====== DATASET EXCERPTS ======

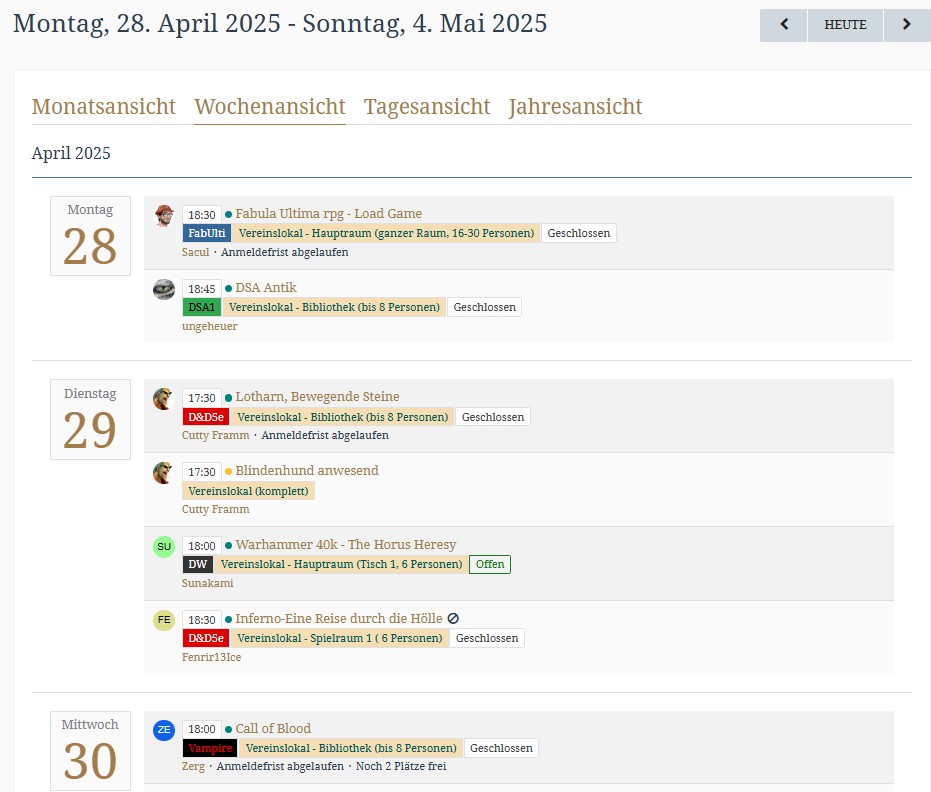Click Sacul's avatar on Fabula Ultima event
Viewport: 931px width, 792px height.
click(x=164, y=215)
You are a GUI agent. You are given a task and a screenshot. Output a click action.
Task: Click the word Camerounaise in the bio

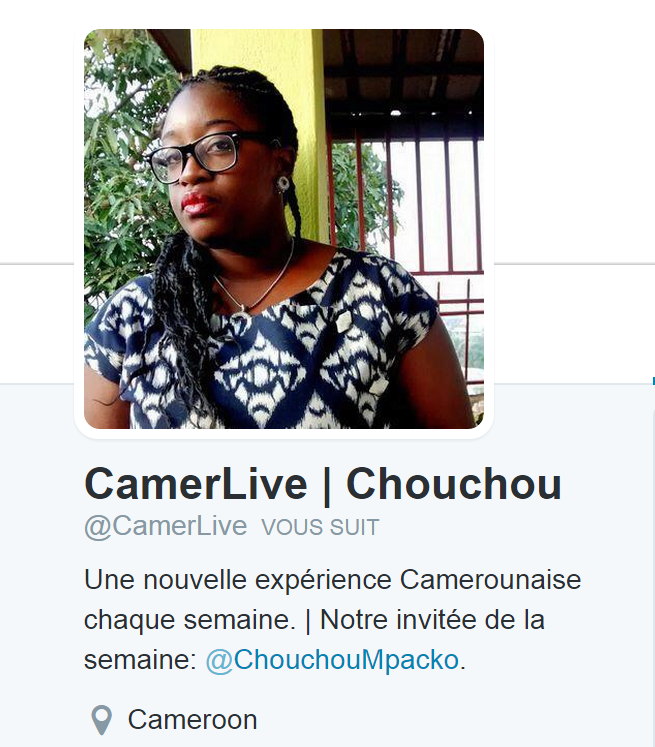pos(491,579)
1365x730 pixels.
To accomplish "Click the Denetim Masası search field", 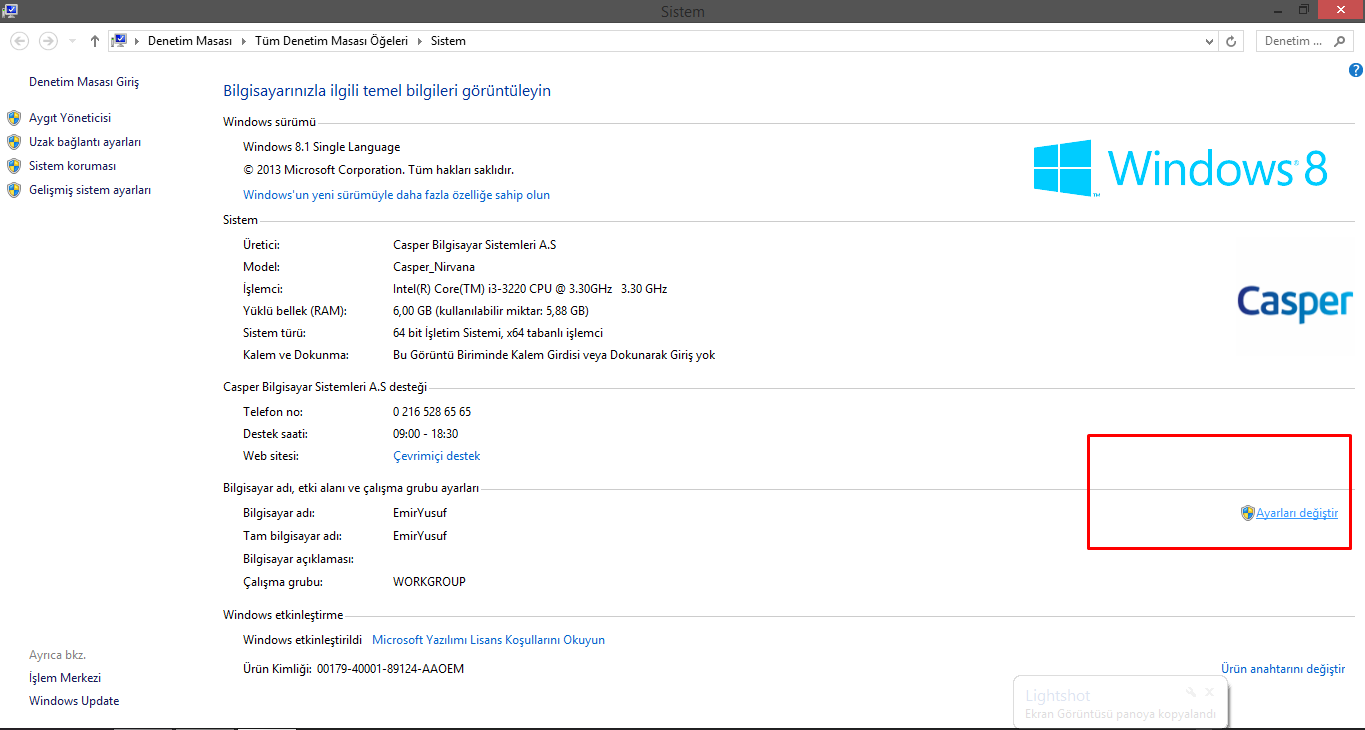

======

Please reproduce the lines above from the one containing "Task: Click the word Camerounaise in the bio" through the final line, exactly and inclusively, leaving out each picture.

Task: Click the word Camerounaise in the bio

pos(491,579)
1365x730 pixels.
To accomplish "Click the Denetim Masası search field", 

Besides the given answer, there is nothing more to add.